Monitoramento de cetáceos em risco nas áreas afetadas pela catástrofe de Mariana

Ongs e cientistas alertam que espécies podem ser extintas, mas a Fundação Renova afirma que o acompanhamento prossegue

Considerado o maior desastre ambiental da história brasileira, o rompimento da barragem de Fundão, no interior do município de Mariana (MG), em novembro de 2015, causa prejuízos até hoje.

Vistoria realizada pelo Ibama em julho de 2016 no trecho atingido pelo rompimento da barragem de rejeitos da mineradora Samarco, em Mariana, Minas Gerais. Foto: Felipe Werneck/Ibama

O colossal despejo de 40 milhões de metros cúbicos de rejeitos de minério afetou 39 municípios, em Minas Gerais e no Espírito Santo, e matou 118 pessoas, aponta a Cáritas.

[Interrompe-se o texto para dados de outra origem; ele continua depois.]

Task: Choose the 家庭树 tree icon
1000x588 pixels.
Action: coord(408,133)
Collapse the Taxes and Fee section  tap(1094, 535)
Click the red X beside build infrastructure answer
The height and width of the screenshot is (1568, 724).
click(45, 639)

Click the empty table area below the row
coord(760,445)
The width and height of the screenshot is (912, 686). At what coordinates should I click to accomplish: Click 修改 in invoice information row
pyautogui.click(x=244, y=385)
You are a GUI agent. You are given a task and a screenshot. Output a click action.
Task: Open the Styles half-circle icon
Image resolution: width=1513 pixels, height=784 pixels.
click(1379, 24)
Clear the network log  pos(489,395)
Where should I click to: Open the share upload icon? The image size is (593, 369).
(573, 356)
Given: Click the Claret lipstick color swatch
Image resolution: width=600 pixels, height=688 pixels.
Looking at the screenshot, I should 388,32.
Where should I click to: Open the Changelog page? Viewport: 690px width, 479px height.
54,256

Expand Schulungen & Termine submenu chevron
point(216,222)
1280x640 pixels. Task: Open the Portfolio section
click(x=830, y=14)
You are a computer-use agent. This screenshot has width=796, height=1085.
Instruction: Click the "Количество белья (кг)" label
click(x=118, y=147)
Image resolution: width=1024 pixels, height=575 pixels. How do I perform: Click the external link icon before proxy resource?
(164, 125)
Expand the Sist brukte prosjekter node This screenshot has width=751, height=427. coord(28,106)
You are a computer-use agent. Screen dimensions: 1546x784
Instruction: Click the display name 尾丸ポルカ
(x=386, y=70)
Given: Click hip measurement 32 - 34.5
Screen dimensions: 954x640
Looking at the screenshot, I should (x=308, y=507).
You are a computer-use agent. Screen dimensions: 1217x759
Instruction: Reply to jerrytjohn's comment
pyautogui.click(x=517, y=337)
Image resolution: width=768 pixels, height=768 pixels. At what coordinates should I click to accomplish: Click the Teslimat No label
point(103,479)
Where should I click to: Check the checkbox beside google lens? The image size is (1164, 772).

Além disso, a poluição que desceu por mais de 600 km do Rio Doce chegou ao Atlântico, ameaçando a biodiversidade costeiro-marinha. Chuvas fortes jogam mais contaminantes acumulados no manancial.

A lista inclui uma população isolada da toninha (Pontoporia blainvillei), no norte do Espírito Santo. Parente das baleias e golfinhos, a espécie é o cetáceo sob maior ameaça de extinção no Atlântico Sul.

A grande mancha tóxica do desastre de Mariana quando chegou ao Atlântico. Foto: Fred Loureiro / Secom/ES.

Bancado pela Fundação Renova, o monitoramento executado por instituições públicas e particulares mostra ambientes e animais contaminados com arsênico, cromo e outros “metais pesados”.

A entidade foi criada em 2016, quando as empresas Samarco, Vale e BHP assinaram um acordo judicial para reparar os estragos socioambientais causados pela tragédia.

Absorvidas pelos organismos, essas substâncias provocam danos neurológicos, cardiovasculares, infecções, deformações e outros problemas de saúde.

“Isso afeta a fauna de maneira ampla e variada”, diz Eduardo Camargo, coordenador do projeto Baleia Jubarte. “E os cetáceos são os únicos mamíferos monitorados”, alerta. A iniciativa, contudo, estaria ameaçada.

Lesões como a dessa tartaruga, no Espírito Santo, não eram registradas antes do rompimento da barragem de Mariana, afirmam cientistas. Foto: PMBA/Fest/Divulgação

Segundo Camargo, a Renova “quer retirar toda a parte de saúde dos cetáceos” do financiamento. “Pode ter um aditivo enquanto não é aprovado um novo plano de trabalho”, diz.

Professor e pesquisador na Universidade Estadual do Norte Fluminense, Leonardo Serafim da Silveira atua há duas décadas na região atingida pelo desastre de Mariana.

Para ele, manter o monitoramento é fundamental para que sejam identificados impactos contínuos à biodiversidade e meios de conservação. “A cada ano que passa a possibilidade de consequências aumenta”, reforça.

Silveira descreve que especialmente as toninhas apresentam lesões ósseas e sanguíneas, em órgãos internos como pulmões e rins. “Isso pode afetar a reprodução e extinguir aquela população local”, avisa.

Mas, os prejuízos podem ser ainda maiores. Espécies valiosas para a pesca e o turismo também são vítimas potenciais. “Pessoas podem estar comendo peixe contaminado. O risco é grande para todo o ecossistemas”, alerta o cientista.

Programa renovado

Consultada pela reportagem, a Fundação Renova afirma que um novo formato do Programa de Monitoramento da Biodiversidade Aquática (PMBA) foi aprovado este ano e inclui estudos de cetáceos, com mudanças “da malha amostral, da frequência amostral e matrizes analisadas” para “o acompanhamento de tendências sobre as comunidades bióticas e seus ecossistemas na região dulcícola, foz e área costeira e marinha”.

Além disso, a empresa descreve que, para o monitoramento da biodiversidade no Espírito Santo, firmou um acordo de cooperação técnico-científica de R$ 696,5 milhões com a Fundação Espírito Santense de Tecnologia (Fest).

“Uma rede de pesquisadores gera uma ampla gama de resultados, fornecendo subsídios para o planejamento das ações de reparação da biodiversidade. Seus resultados devem ser interpretados com cautela e integrados a outros estudos para preencher lacunas de conhecimento”, diz a Renova.